Duchenne/Becker Muscular Dystrophy DNA detection Indications :
Genetic testing involves analyzing the DNA to detect a mutation in the dystrophin gene and its exact place of location. Many women act as carriers of the mutated gene and, sometimes, they themselves show symptoms of the disease. The test helps to identify carriers and estimate their chances to pass it on to their children. The test is also done as a prenatal diagnosis in a fetus of carrier parents.
Blood is collected from the patient and the DNA is isolated, fragmented and allowed to run through a gel electrophoresis. Depending on its weight the DNA fragments are spread on the gel. This is then transferred to a special blotting paper, denatured and fixed. This denatured DNA is exposed to fluorescing probes which can then be detected using fluorescent techniques.
Duchenne and Becker Muscular Dystrophy is genetic condition that is characterized by muscular wasting (atrophy). It particularly affects the skeletal and cardiac muscles.

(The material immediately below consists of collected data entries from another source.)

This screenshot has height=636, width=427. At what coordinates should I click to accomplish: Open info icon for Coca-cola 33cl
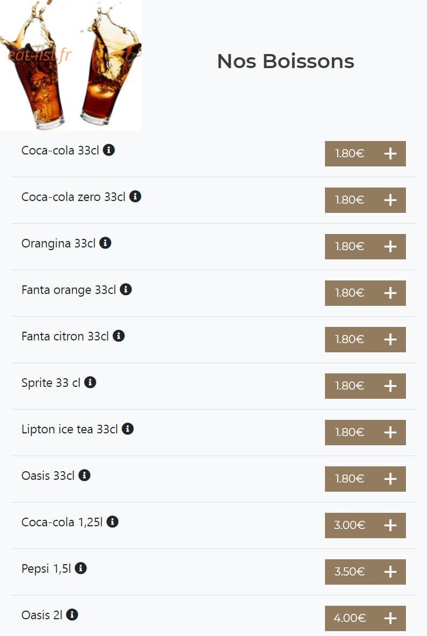(x=109, y=150)
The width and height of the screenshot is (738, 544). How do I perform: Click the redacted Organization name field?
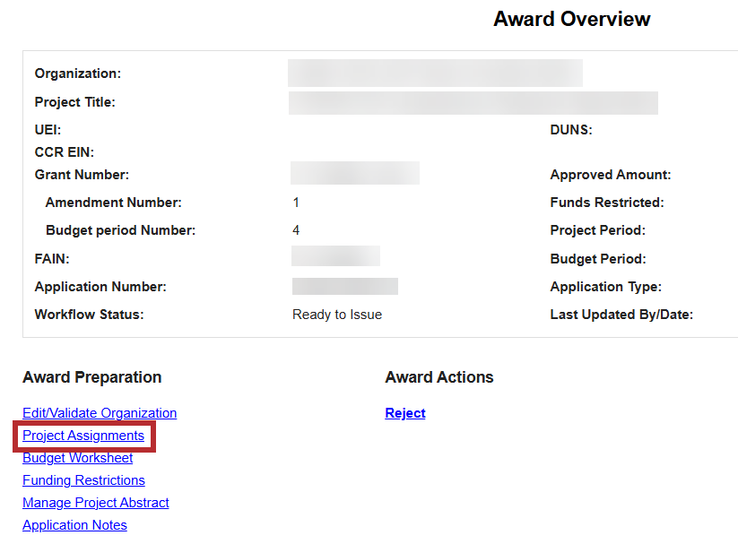coord(435,73)
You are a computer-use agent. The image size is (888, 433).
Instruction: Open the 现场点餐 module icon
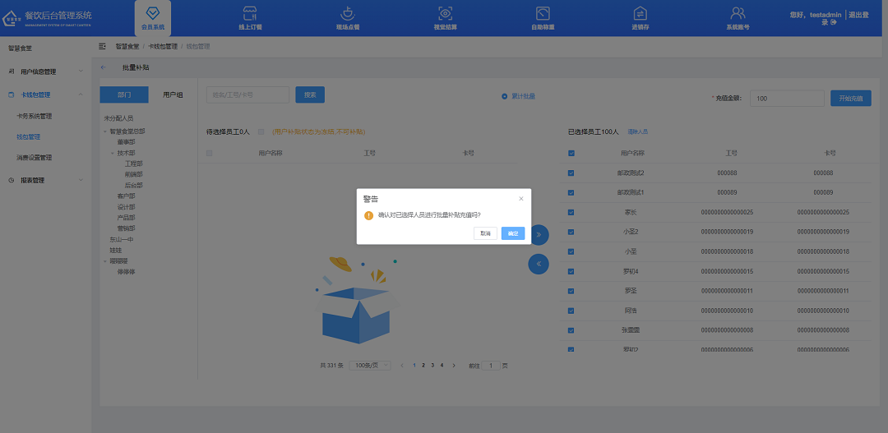[348, 14]
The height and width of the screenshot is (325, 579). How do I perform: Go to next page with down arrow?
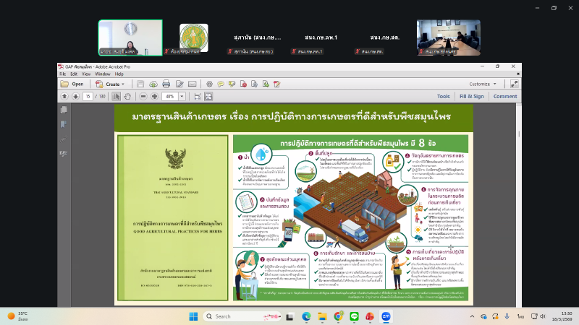75,96
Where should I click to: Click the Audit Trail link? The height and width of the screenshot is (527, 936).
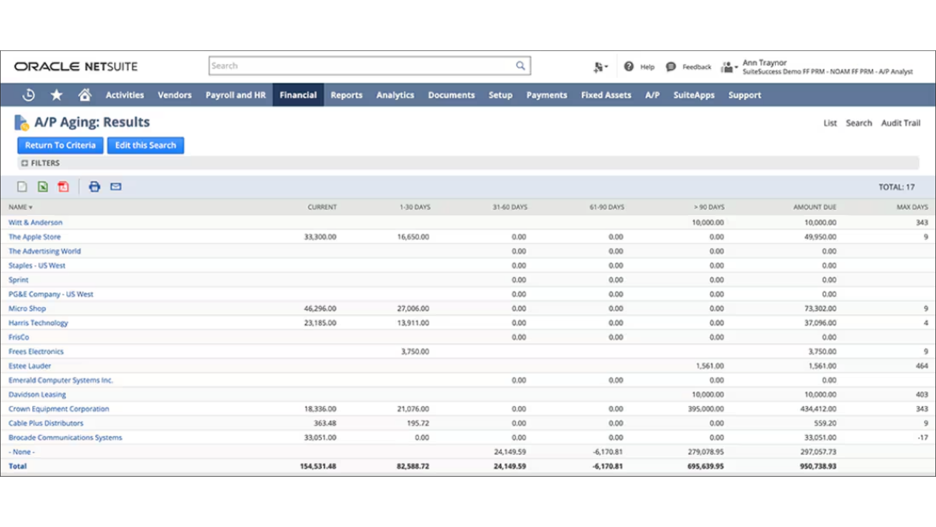click(x=900, y=122)
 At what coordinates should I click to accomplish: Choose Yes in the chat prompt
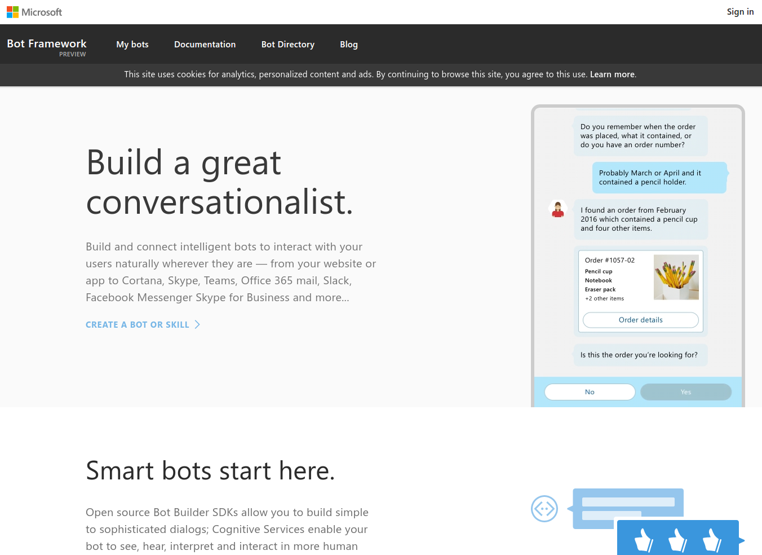pos(685,392)
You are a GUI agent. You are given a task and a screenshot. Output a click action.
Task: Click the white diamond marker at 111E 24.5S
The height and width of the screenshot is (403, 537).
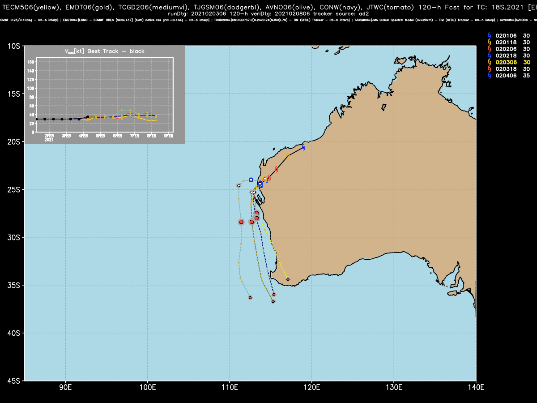(x=239, y=185)
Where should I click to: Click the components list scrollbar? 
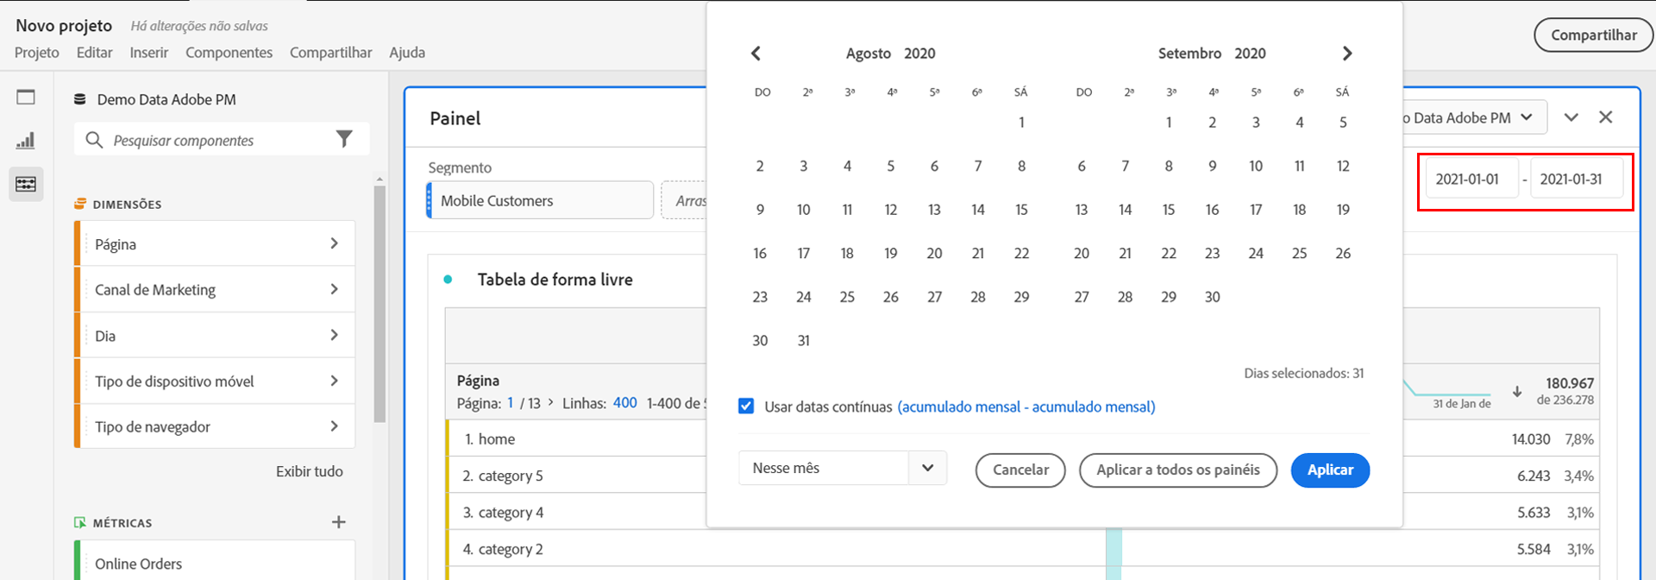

A mutation in the Duchenne muscular dystrophy (DMD) gene causes muscular wasting. The DMD gene controls the production and function of the protein dystrophin which helps to stabilize the cardiac and skeletal muscles. Mutations in the DMD gene lead to the dysfunction of the protein, causing the muscles to become weak.
DMD has an X-linked recessive pattern of inheritance. In males a mutation in a single X chromosome they possess is enough to bring on the condition while in females it is necessary for the mutation to be present in both the XX chromosomes.
The presence of mutation in the DMD gene indicates muscular dystrophy. Once the condition is identified treatment can be initiated accordingly. In some, the mutation is present in a single chromosome and this is an indication of carrier status. Test Method :
Polymerase chain reaction and Southern blotting